Siamo tutti figli del nostro tempo, e del luogo in cui abbiamo la ventura di nascere: è quello che chiamiamo impropriamente destino.

Ma ci sono uomini, che per carattere, attitudine, comportamenti, lo sono in modo esemplare, come Ugo Randazzo, libraio ed edicolante di Gela, scomparso il mese scorso. Se volessi offrire una metafora di quanto sostengo, dovrei disegnare un punto al centro di un cerchio con il suo nome e la sua libreria, dentro la città in cui visse. Ugo è stato, e lo è ancora in qualche modo, il riferimento – per costume, linguaggio, interessi – di una buona fetta di uomini e donne che dagli anni sessanta, e per quasi quaranta anni, hanno vissuto intensamente – è questa la discriminante con il resto della gente – la loro comunità, nella buona e nella cattiva sorte. 

Non so se ciò si traduca in un giudizio positivo sul libraio Ugo, ma è un fatto incontrovertibile che il libraio e fine conversatore Ugo Randazzo abbia rappresentato magnificamente la sua gente e, quelli come me che si sentivano intimamente coinvolti nelle vicende che scorrevano sotto i loro occhi e nelle quale erano coinvolti, direttamente o meno. Sono tanti che, come me, non hanno mai fatto passare un solo giorno senza una incursione nella sua edicola-libreria e conversato con lui. Era una consuetudine irrinunciabile, una liturgia leggiadra, una sorta di dipendenza alla quale non riuscivamo, né volevamo, sottrarci. Mettevano da parte le urgenze, perfino gli affetti familiari, ogni priorità, pur di passare in libreria e confrontarci con lui sulle cose del giorno. 

Quando ho saputo che ci aveva lasciati, mi sono chiesto per quale ragione la consuetudine fosse divenuta, nel tempo, bisogno, e perché – nonostante la mia assenza più che trentennale da Gela, abbia conservato di lui un ricordo così presente nelle mie giornate, ormai tante, lontano da Gela. Provo a darmi una spiegazione. Ugo rappresentò la sua città com’era, eppure meglio di quanto essa fosse, senza gli orpelli dalla sua mitica storia. Le persone, i fatti, gli eventi, ogni cosa, visti dalla sua libreria, all’interno di quella confortevole nicchia, acquistava una prospettiva velata da un sacro rispetto per le debolezze degli uomini.

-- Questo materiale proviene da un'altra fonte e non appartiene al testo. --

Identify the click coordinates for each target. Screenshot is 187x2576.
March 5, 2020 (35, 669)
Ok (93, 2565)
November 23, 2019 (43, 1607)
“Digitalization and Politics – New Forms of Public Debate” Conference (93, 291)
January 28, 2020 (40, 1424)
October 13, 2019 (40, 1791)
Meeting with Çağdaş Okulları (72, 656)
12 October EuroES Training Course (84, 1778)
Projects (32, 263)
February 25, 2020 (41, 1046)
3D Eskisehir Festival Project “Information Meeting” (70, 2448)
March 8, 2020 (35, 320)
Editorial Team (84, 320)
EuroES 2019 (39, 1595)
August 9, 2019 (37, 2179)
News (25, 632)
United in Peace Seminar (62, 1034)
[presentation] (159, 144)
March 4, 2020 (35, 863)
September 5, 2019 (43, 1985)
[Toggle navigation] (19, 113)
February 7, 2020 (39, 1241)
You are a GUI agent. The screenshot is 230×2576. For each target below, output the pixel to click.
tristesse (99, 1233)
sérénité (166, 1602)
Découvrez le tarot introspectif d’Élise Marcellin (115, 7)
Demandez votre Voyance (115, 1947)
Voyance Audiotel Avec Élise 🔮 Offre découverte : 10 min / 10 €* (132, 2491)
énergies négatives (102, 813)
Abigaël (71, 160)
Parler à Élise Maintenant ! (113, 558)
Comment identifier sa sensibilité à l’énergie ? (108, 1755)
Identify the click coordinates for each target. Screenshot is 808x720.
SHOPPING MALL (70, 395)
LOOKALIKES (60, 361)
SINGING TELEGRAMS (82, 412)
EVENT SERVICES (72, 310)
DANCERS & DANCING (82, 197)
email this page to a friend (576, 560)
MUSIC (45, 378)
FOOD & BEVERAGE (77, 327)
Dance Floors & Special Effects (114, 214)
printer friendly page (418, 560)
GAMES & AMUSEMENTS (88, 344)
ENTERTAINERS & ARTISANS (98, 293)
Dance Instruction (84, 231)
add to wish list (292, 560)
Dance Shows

Niente verdetti, soprattutto condanne capitali, qualunque fosse l’orribilità dei fatti e i peccati dei personaggi. Non era buonismo pregiudiziale (e pregiudizievole), né consolatorio strumento di redenzione, del quale avremmo guadagnato tutti il nostro dividendo per il fatto, diciamo così, di far parte della stessa grande famiglia, ma un prezioso filtro culturale, creato dalla buona educazione, l’esperienza, la saggia cautela di chi osserva un orizzonte incerto – bello a vedersi, ma inconosciuto e quindi non giudicabile in via definitiva – ed una sorta di ancoraggio al presente ineludibile, da leggere e rileggere, magari vestito d’ironia, senza il sussiego di chi si sente immune da ogni contaminazione. 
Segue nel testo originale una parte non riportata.